Bobby Fischer

Chess legend Bobby Fischer arrives in new homeland Iceland

fischer free  
09:36 PM EST Mar 24
REYKJAVIK, Iceland (AP) - Chess legend Bobby Fischer arrived in Iceland on Thursday, hoping to avoid deportation to the United States by accepting an offer of citizenship from a country still grateful for its role as the site of his most famous match.

The volatile genius landed in a jet chartered by a television station in chess-mad Iceland, where Fischer won his world championship victory over Russian Boris Spassky in 1972.

Speaking during his trip, Fischer said freedom felt "great" after nine months' detention in Japan, where he had been held by authorities for trying to leave the country using an invalid U.S. passport.

But he had harsh words for U.S. and Japanese officials, calling Japanese Prime Minister Junichiro Koizumi "mentally ill" and a "stooge" of President George W. Bush.

"This was a kidnapping because the charges that the Japanese charged me with are totally nonsense," Fischer said on his flight from Tokyo to Copenhagen, Denmark, where he stopped before travelling on to Iceland.

In the interview, he unleashed an angry diatribe against the United States.

"The United States is an illegitimate country...just like the bandit state of Israel - the Jews have no right to be there, it belongs to the Palestinians," said Fischer, whose mother was Jewish.

"That country, the United States, belongs to the red man, the American Indian...It's actually a shame to be a so-called American because everybody living there is...an invader."

Fischer, released from Japanese custody earlier Thursday, flew from southern Sweden to his new home aboard a private jet chartered by Iceland's Channel 2 television.

In Reykjavik, Fischer will stay at the Hotel Loftleider - the same hotel where he stayed in 1972 when he defeated Spassky in the Cold War chess showdown that propelled him to international stardom.

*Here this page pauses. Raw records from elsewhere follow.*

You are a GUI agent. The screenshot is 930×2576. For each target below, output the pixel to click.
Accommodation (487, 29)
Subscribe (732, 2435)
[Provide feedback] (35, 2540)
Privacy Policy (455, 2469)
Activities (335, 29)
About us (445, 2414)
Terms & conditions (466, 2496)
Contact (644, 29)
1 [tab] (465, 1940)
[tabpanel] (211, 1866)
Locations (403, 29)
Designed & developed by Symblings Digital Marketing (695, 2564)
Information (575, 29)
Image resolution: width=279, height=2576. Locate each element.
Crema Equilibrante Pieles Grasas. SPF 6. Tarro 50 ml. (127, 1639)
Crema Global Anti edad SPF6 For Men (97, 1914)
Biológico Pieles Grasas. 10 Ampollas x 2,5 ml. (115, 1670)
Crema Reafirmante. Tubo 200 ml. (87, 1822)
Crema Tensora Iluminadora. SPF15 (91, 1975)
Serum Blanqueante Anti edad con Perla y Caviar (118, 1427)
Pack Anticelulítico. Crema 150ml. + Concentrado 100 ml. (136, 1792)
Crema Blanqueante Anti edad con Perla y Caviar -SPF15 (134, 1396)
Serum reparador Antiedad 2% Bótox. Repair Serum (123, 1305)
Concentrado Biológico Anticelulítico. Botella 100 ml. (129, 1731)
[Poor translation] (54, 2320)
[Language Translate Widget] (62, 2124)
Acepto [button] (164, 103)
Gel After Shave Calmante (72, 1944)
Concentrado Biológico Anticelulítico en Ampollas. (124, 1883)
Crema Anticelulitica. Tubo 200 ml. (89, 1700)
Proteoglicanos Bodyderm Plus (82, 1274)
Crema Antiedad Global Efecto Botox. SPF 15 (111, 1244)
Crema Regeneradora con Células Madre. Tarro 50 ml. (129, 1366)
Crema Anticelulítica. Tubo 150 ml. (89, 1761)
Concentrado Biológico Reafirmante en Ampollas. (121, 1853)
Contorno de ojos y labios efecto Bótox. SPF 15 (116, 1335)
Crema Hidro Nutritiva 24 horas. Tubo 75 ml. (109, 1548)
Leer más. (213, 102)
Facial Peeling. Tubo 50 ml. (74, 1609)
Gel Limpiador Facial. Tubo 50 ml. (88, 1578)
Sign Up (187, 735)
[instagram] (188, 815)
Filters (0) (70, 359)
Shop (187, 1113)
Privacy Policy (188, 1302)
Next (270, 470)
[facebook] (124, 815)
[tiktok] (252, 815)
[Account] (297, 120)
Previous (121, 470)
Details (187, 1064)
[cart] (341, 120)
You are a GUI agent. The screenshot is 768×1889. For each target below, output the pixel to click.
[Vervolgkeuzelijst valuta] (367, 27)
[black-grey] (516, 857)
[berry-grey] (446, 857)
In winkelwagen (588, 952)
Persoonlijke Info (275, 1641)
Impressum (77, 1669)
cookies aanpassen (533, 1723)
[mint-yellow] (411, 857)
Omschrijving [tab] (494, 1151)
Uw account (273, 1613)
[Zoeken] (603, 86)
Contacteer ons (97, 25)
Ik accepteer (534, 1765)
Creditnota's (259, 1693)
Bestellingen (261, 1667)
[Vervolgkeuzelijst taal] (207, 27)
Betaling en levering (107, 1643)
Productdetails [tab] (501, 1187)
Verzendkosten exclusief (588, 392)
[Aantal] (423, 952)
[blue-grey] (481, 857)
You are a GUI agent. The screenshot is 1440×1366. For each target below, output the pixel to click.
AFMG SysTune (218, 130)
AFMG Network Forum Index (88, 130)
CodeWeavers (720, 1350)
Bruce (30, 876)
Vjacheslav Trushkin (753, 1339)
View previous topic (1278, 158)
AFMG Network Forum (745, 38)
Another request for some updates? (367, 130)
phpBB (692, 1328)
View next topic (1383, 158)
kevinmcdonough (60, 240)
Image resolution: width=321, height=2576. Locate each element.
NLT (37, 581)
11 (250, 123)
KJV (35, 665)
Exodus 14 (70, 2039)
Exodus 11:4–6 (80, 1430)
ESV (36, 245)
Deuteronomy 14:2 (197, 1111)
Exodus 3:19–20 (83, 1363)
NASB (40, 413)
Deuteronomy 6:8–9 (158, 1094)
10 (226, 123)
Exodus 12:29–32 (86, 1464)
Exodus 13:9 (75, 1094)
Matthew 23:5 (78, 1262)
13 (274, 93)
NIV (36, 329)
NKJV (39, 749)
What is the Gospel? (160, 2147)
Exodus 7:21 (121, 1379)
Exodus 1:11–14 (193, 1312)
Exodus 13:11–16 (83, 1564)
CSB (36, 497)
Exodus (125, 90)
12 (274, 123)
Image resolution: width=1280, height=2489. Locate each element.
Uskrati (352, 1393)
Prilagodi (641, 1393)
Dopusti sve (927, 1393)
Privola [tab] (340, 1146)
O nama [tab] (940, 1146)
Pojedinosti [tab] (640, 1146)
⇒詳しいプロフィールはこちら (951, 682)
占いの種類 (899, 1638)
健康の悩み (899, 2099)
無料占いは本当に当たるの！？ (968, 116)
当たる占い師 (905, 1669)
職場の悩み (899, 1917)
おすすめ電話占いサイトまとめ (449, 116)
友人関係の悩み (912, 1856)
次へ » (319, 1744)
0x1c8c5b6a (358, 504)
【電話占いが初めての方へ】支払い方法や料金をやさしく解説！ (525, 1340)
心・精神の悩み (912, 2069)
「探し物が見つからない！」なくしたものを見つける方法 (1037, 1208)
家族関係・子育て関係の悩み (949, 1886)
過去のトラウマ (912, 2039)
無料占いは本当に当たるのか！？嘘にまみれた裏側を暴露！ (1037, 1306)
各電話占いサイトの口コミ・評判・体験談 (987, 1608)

"The same suite is waiting for him," Einar Einarsson, chairman of an Icelandic Fischer supporters' group organizing the welcome, said.

Fischer, 62, wanted by the United States for violating sanctions imposed on the former Yugoslavia by playing an exhibition match against Spassky in 1992, was detained by Japanese officials last July for using an invalid passport.

He said his U.S. passport was revoked illegally and sued to block a deportation order to the United States.

After a nine-month tussle between Fischer and Japanese authorities, Iceland's legislature stepped in this week to break the standoff by giving Fischer citizenship.

Iceland's ambassador to Japan, Thordur Oskarsson, said Washington sent a "message of disappointment" to the Icelandic government over giving Fischer citizenship but "the decision was put through parliament on humanitarian grounds."

Ingvar Asmundsson, 70, a retired school principal who went to the airport to greet Fischer, said he is "a part of Icelandic history" and had helped put the island country on the map.

Asked what it will be like to be free, Fischer said: "Great, great."

However, he is by no means in the clear: Iceland, like Japan, has an extradition treaty with the United States.

"My passport was perfectly good," he insisted on the SAS flight to Copenhagen.

"It's just my misfortune that this criminal idiot Koizumi...is a close friend of Bush and he's willing to do anything Bush tells him," Fischer said.

Fischer also was defiant when he arrived with his fiancee, Miyoko Watai, at the Tokyo airport after being released from detention. As he walked toward the airport entrance, he turned, unzipped his pants and acted like he was going to urinate on the wall.

He called Japan's governing party "gangsters."

"They are war criminals and should be hung," he said about Bush and Koizumi.

In Washington, the U.S. State Department said Tuesday it officially asked Japan to hand over Fischer, calling him a "fugitive from justice."

Tokyo initially refused Fischer's request to go to Iceland, saying Japanese law only allowed his deportation to the country of his origin. But following Iceland's decision Monday, Japanese Justice Minister Chieko Nono said officials would consider letting Fischer go there.

Fischer became a chess icon when he dethroned Spassky, claiming the United States' first world chess championship in more than a century.

But he gave up the title a few years later to another Soviet, Anatoly Karpov, by refusing to defend it. He then fell into obscurity before resurfacing to play the 1992 exhibition rematch against Spassky in the former Yugoslavia.

Fischer won the rematch. But his playing violated U.S. sanctions. If convicted, Fischer - who hasn't been to the United States since then - could face 10 years in prison and a $250,000 US fine.

A federal grand jury in Washington, meanwhile, is reported investigating possible money-laundering charges involving Fischer and he may face tax-related charges as well. Fischer was reported to have received $3.5 million from the competition in the former Yugoslavia and boasted he didn't intend to pay any income tax on the money.